The current next trend is to require a credit card to create an account, even a free one. What used to be an obvious smell to detect scams is quickly becoming the norm.

Unlike phone numbers, websites are not supposed to store credit card information, but it is not clear what they are allowed to do with any information they receive from a credit card transaction.

This leads me to the question: when I provide credit card details to a website and they make a USD 1.00 or USD 0.00 transaction, what exactly is going on? Just how much information are they getting from me?

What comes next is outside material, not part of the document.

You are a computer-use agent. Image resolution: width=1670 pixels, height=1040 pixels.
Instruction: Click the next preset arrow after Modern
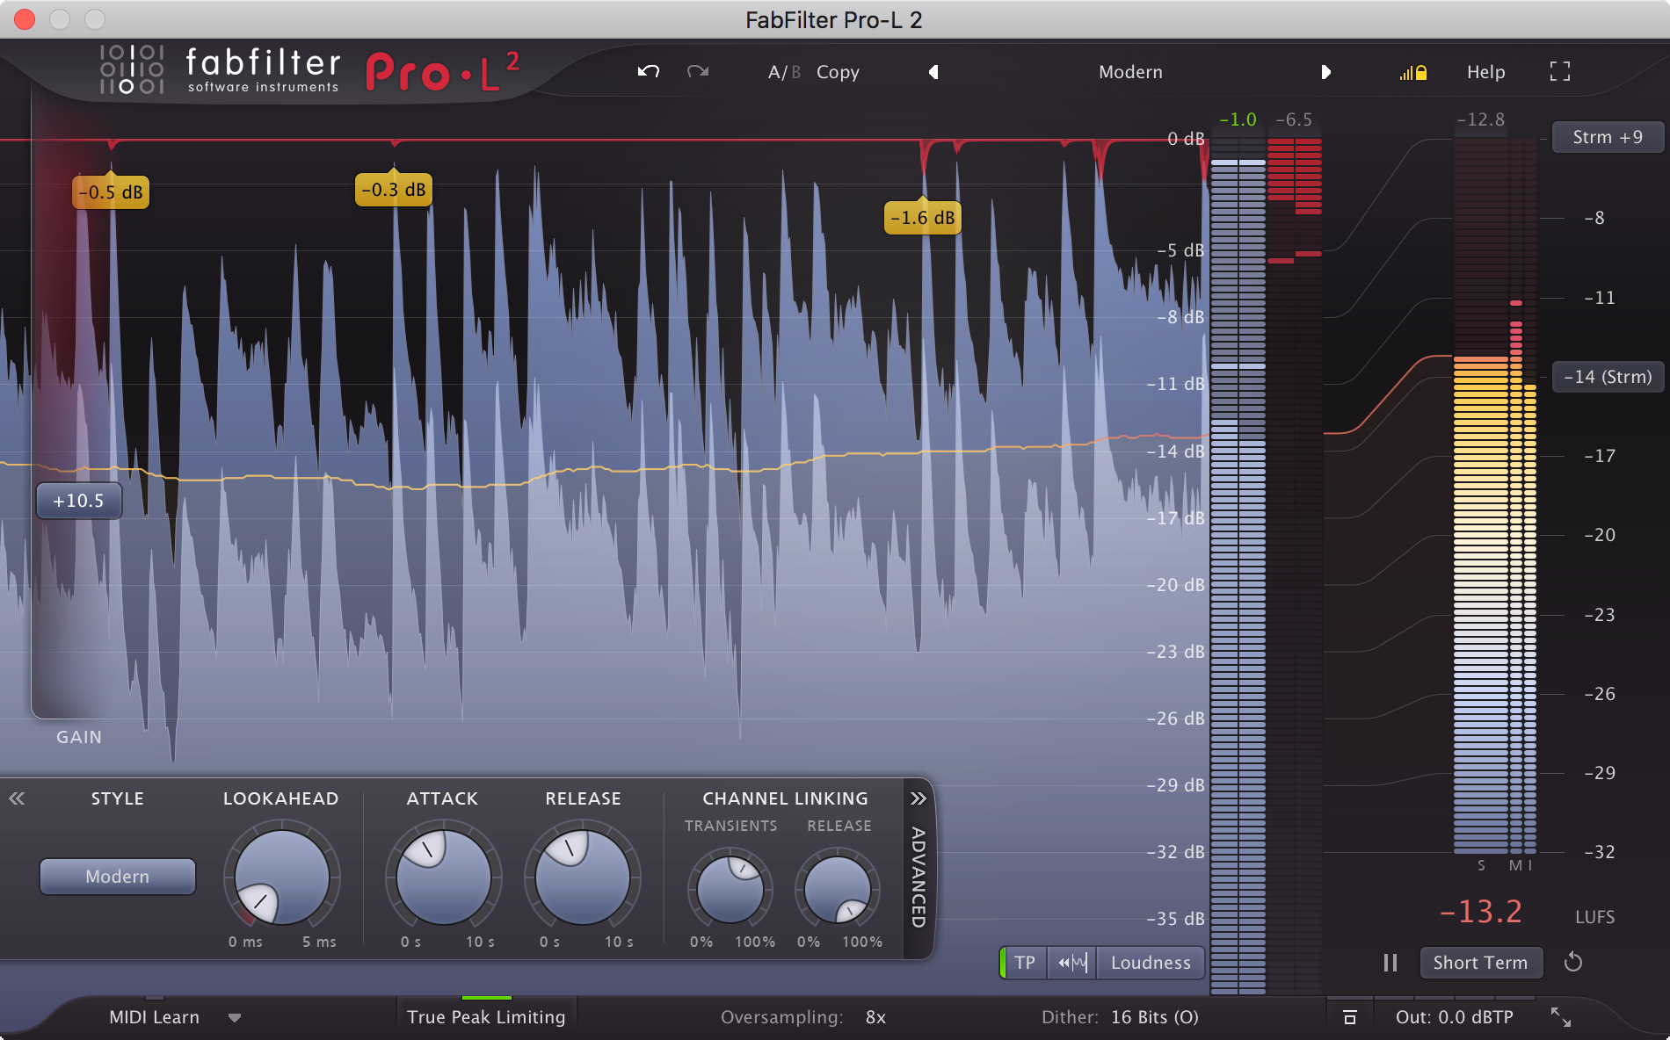click(1327, 73)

I'm okay with providing Visa or Mastercard with my details - I'm sure they already have them all so they only need to double-check them - but I'm not comfortable providing details like my full name, home address, phone number and payment e-mail address to online merchants that are simply providing me with digital services (say, Dropbox, HumbleBundle, Packt or Pluralsight, to name a few who recently had access to my credit card information).

The reason for this question is that I found out that my personal phone number was included in the recent linkedin leak, and scam attempts (smishing and fake support calls) have increased drastically in the past few months and they often pretend to be coming from my previous workplace - the one listed as "current" on the linkedin leak, even though my linkedin page is already updated. I directly attribute these recent calls to this leak.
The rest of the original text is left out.